**WHAT NEEDS TO BE DONE**
The answer should hold only the line with "This screenshot has height=644, width=400." and each line after it through the last line of the material, exactly.

****************

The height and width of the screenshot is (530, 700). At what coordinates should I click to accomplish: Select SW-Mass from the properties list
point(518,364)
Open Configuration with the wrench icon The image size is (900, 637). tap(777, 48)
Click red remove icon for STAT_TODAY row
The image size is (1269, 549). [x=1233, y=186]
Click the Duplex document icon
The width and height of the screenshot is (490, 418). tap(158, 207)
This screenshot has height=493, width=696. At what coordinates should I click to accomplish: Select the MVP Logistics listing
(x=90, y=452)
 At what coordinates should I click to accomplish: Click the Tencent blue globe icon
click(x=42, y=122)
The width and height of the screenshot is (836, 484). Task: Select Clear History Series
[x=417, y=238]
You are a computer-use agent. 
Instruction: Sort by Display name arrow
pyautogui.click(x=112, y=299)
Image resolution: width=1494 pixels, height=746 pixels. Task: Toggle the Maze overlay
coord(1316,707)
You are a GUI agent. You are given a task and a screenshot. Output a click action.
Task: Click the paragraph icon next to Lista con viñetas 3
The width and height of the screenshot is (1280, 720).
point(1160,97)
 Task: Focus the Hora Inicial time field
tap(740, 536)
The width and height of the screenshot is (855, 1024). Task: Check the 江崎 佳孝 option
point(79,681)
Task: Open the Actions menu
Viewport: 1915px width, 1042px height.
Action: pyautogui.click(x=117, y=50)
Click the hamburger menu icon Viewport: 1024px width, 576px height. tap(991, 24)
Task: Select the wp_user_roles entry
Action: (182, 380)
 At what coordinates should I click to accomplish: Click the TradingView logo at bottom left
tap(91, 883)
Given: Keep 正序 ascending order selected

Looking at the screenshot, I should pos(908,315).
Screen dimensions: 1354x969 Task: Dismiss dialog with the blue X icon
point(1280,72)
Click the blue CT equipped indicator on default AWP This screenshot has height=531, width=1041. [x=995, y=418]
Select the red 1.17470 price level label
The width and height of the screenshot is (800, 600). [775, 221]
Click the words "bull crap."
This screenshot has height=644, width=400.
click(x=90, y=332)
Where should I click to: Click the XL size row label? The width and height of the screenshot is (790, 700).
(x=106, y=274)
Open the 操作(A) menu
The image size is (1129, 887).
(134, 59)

****************

**ANSWER TO THIS EXERCISE**
This screenshot has height=644, width=400.
click(x=90, y=332)
Where should I click to: Click the XL size row label? The width and height of the screenshot is (790, 700).
(x=106, y=274)
Open the 操作(A) menu
The image size is (1129, 887).
(134, 59)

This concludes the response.